On ne peut pas le dire trop souvent. Qu’il ait mis la prédication textuelle en #1 est intentionnel et important. Si c’est la première fois que vous entendez parler de ce genre de prédication, lisez les 5 pages du chapitre 5. Vous comprendrez que Dever voit la prédication comme le repas principal que reçoivent les membres de l’Église et l’alimentation doit être saine et équilibrée. Il précise quels genres de prédication ne sont pas textuelles:
Quelquefois, les gens identifient la prédication par exposition du texte au fait de lire un version, puis de l’utiliser pour enseigner librement sur un sujet qui y serait lié. Mais lorsqu’un prédicateur exhorte une assemblée sur un thème qu’il a choisi, se servant de textes bibliques pour appuyer ses dires, il n’enseignera jamais plus que ce qu’il connaît déjà et son auditoire n’apprendra jamais plus que ce que le prédicateur sait déjà. La prédication par exposition de texte exige davantage (p.53).
J’aime bien les deux petites « annexes » en milieu du livre. L’une propose des petits conseils pour trouver une bonne Église (p. 66-67) et l’autre (p. 48) s’adresse à ceux qui « songent à quitter leur Église. »
Je pense que certains lecteurs seront rebutés par l’affirmation que les neuf caractéristiques sont bibliques. C’est surtout la prédication textuelle (#1) qui rebutera plus d’un lecteur. Comprenez-moi. Je pense que les meilleures prédications sont les prédications textuelles (c.-à-d.: ou l’idée principale du texte biblique est l’idée principale de la prédication). Mais le livre aurait gagné en force si Dever avait pris plus de place pour défendre son affirmation que la prédication textuelle est une caractéristique biblique d’une Église en bonne santé.
J’ai trouvé le style du livre plutôt lourd.

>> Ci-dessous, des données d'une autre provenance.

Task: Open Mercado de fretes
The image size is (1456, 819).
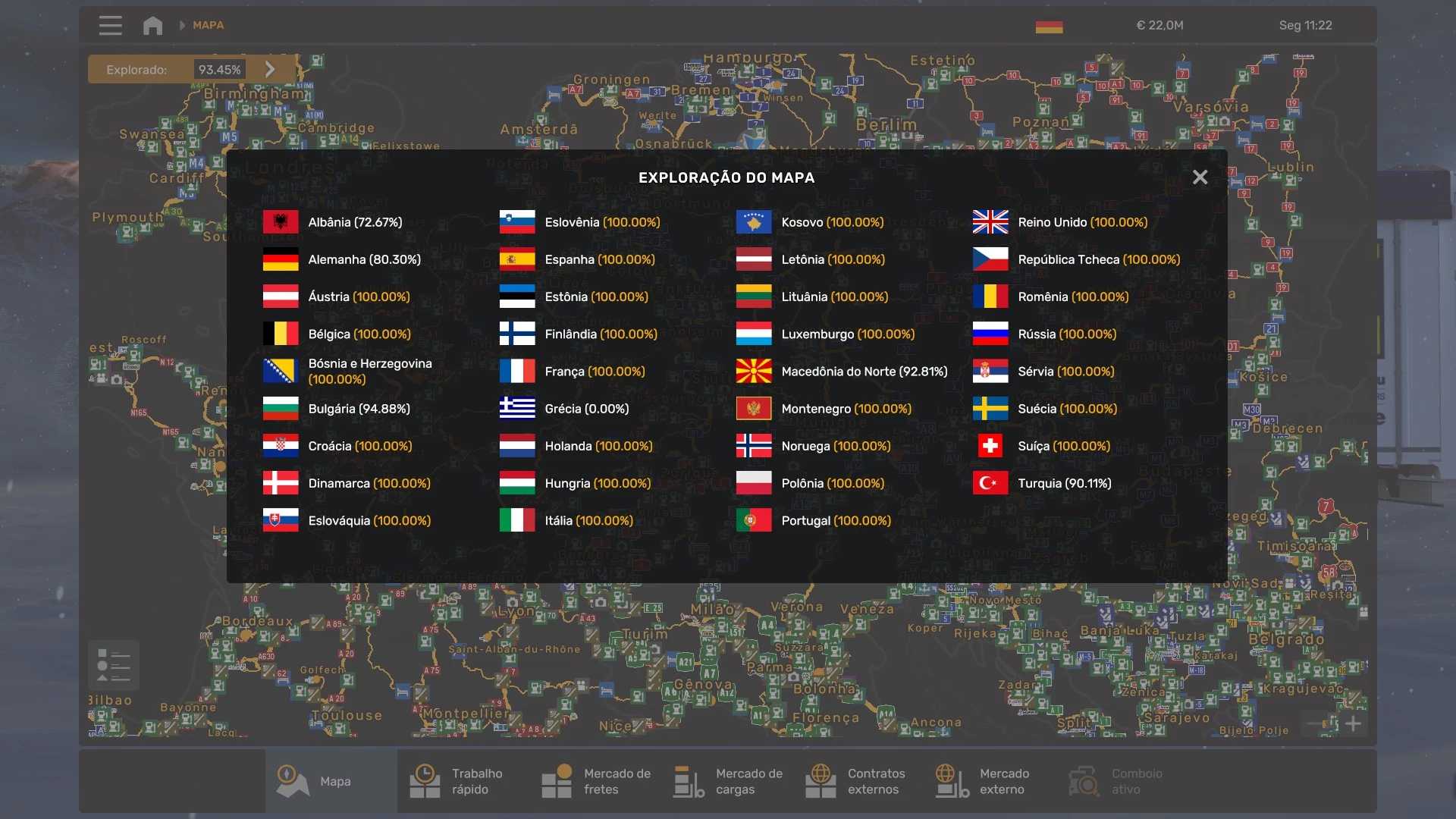Action: point(596,781)
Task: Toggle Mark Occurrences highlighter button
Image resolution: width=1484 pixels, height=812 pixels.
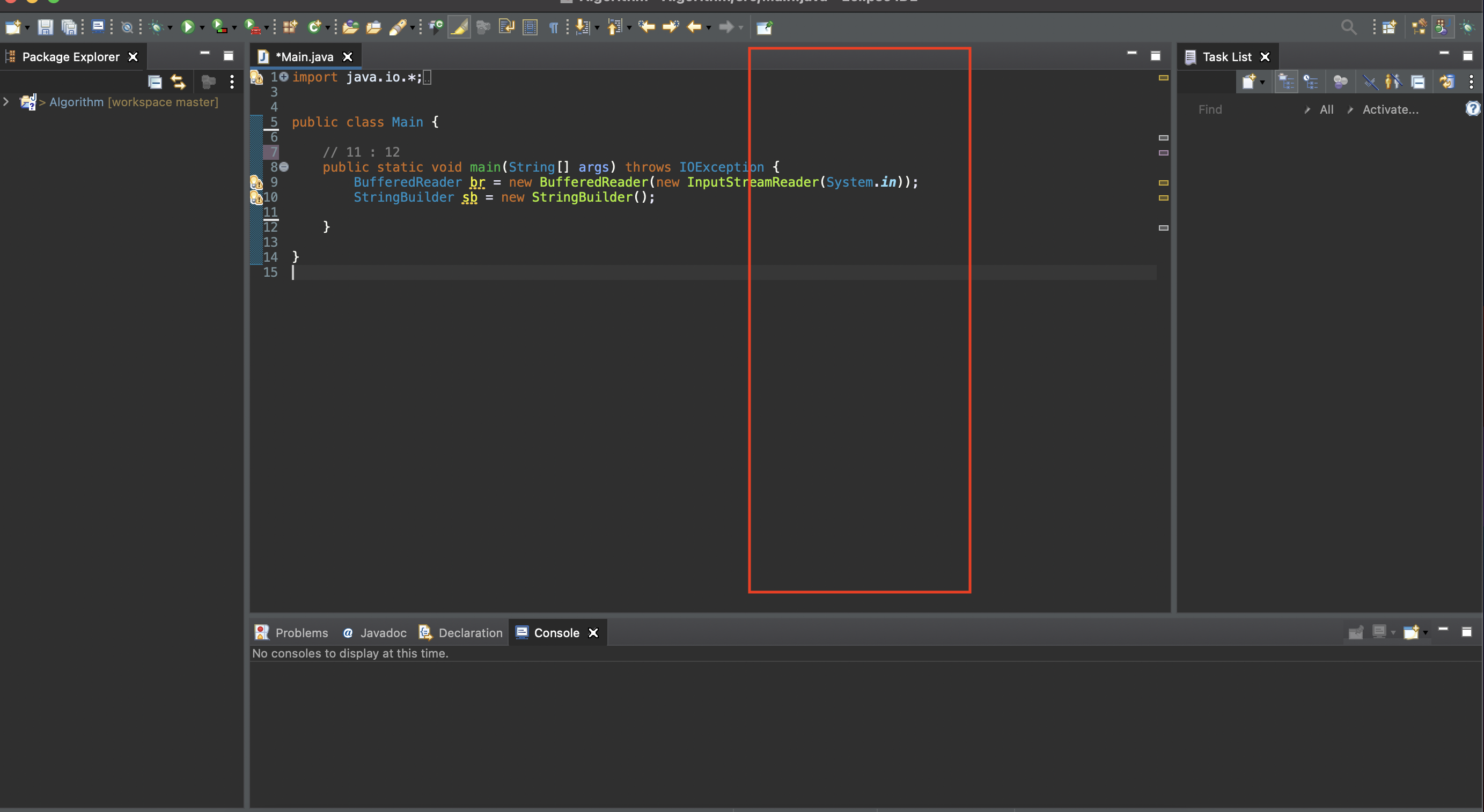Action: coord(459,27)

Sachant que Mark Dever est un grand lecteur, un auteur prolifique et qu’il a un doctorat de Cambridge en histoire de l’Église, je suppose que c’est la traduction qui est coupable.

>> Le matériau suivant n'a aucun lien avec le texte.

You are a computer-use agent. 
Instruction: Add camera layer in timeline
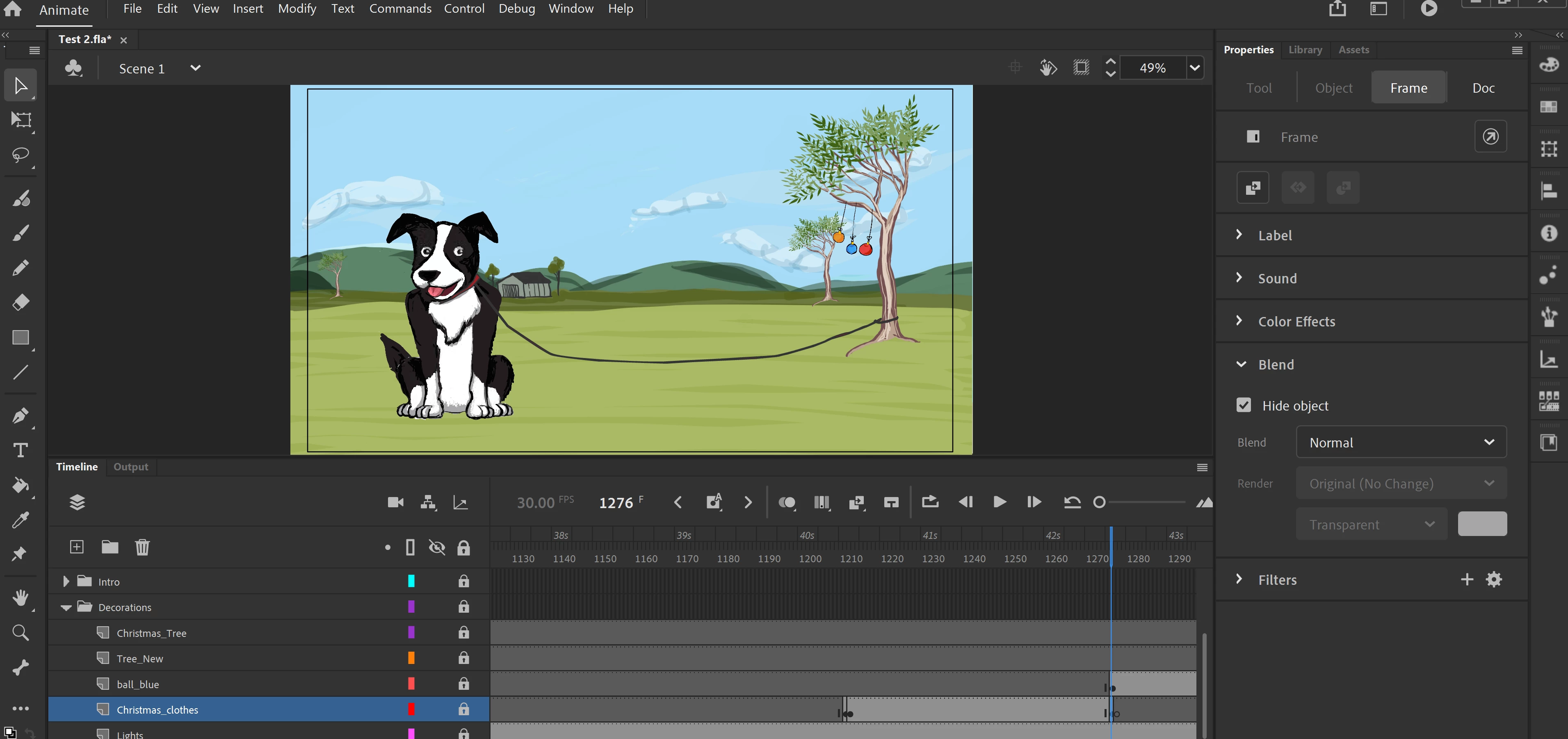coord(396,502)
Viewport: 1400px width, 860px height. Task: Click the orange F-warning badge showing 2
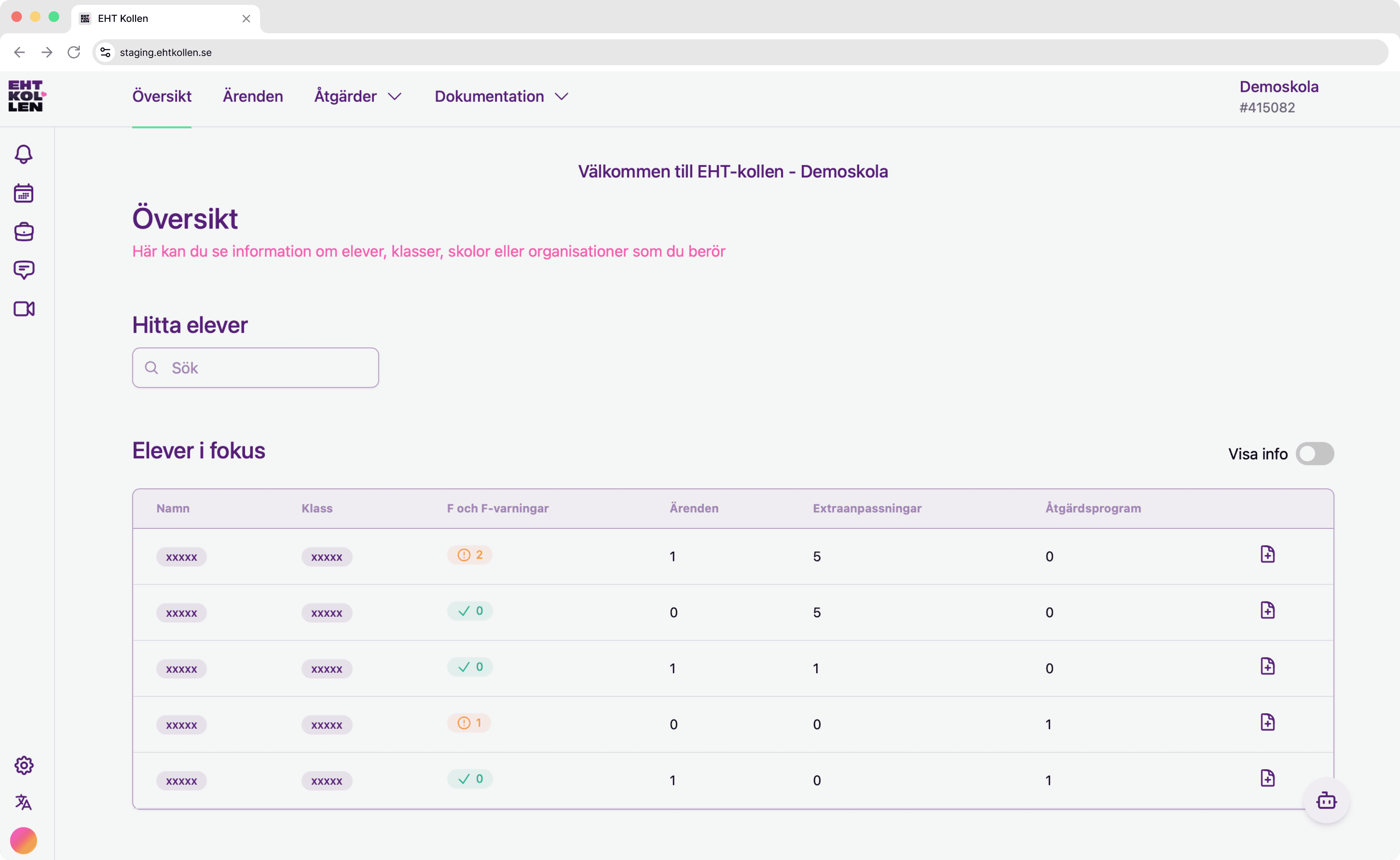470,555
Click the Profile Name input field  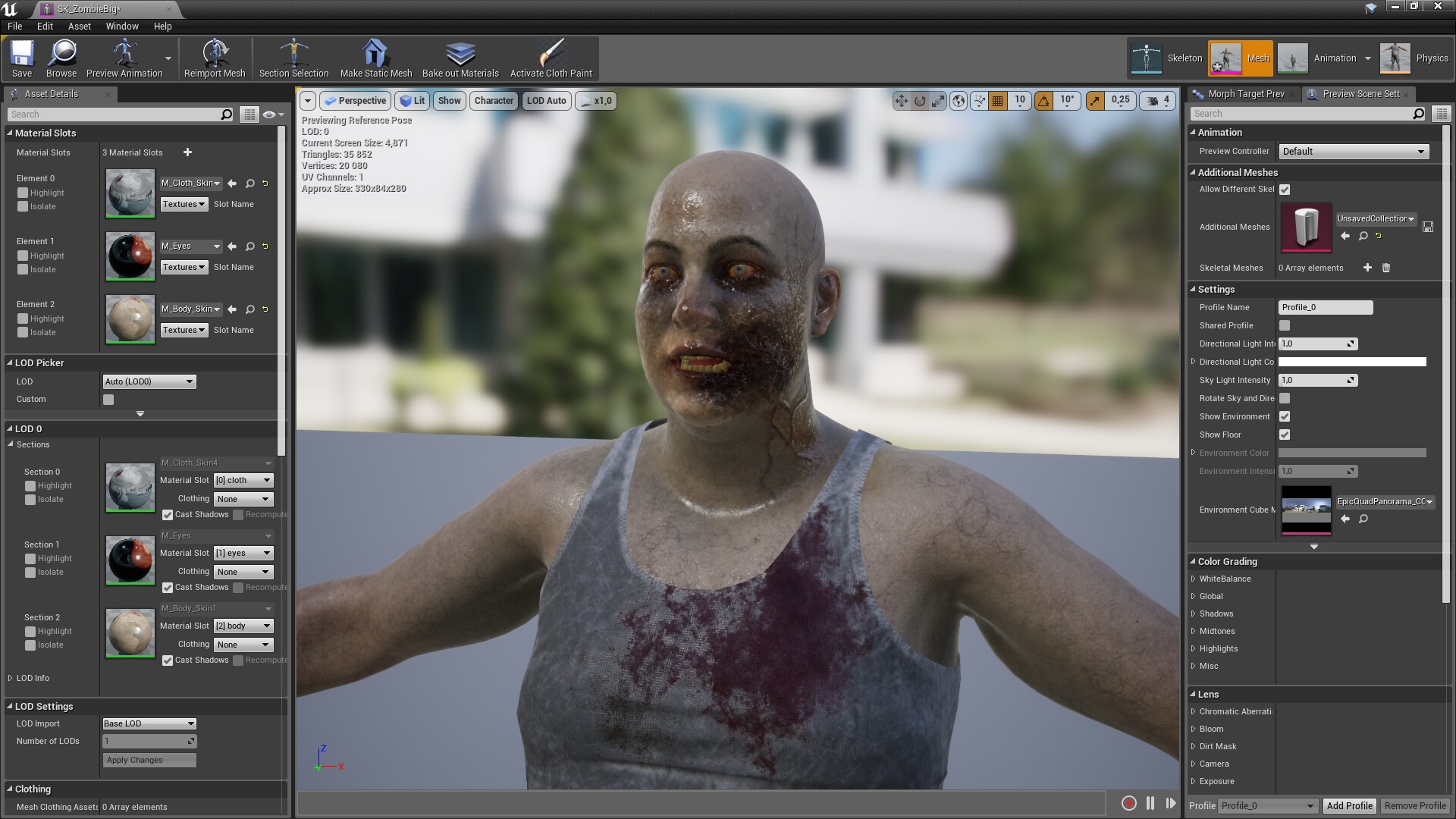click(x=1325, y=307)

Enfin, je regrette le manque de contextualisation du livre. Par exemple: ce sont exclusivement des livres anglais sur l’évangélisation qui sont recommandés (p. 74). Autre exemple, l’auteur, déplorant l’écart important entre le nombre de membres dans une église et le nombre des personnes qui assistent au culte, cite des statistiques des Églises baptistes du sud (p. 82). Qu’en est-il des Églises françaises? A-t-on aussi des écarts? On n’en parle pas.
Le besoin pour des livres exhortant à une Église plus saine est énorme. Ce petit livre est une bonne introduction pour réfléchir à ce qu’on recherche dans une Église. J’adhère vraiment aux idées de Mark Dever.
Un risque à la lecture du livre est peut-être de devenir amer et de se dire: Est-ce qu’il existe une seule Église comme ça dans ma ville? Pour vous rassurer, notre Église actuelle (en Allemagne) ne prêche pas des prédications textuelles (Signe #1). Les sermons sont des thèmes avec tout un assortiment de versets retrouvés sur le thème grâce à une concordance. Pourtant, Dieu n’attend pas qu’on prêche textuellement pour agir pour le salut de la ville et pour sa gloire (mais le risque de dérive de l’Église est plus grand). Dieu agit par bien des manières malgré l’absence d’une caractéristique essentielle.
Pour conclure, je termine avec les mots de Mark Dever nous encourageant à lire ce livre:
Vos pasteurs paraîtront devant Dieu pour rendre compte de la manière dont ils auront conduit votre assemblée (Hé 13.17). Par contre, chacun des disciples du Seigneur Jésus-Christ devra également s’expliquer: nous sommes-nous assemblés régulièrement avec l’Église? Avons-nous incité les autres à l’amour et aux bonnes œuvres? Avons-nous confessé sans fléchir l’espérance de l’Évangile, en combattant pour maintenir un enseignement juste (Hé 10.23-25)?
L’Église: un bilan de santé, de Mark Dever.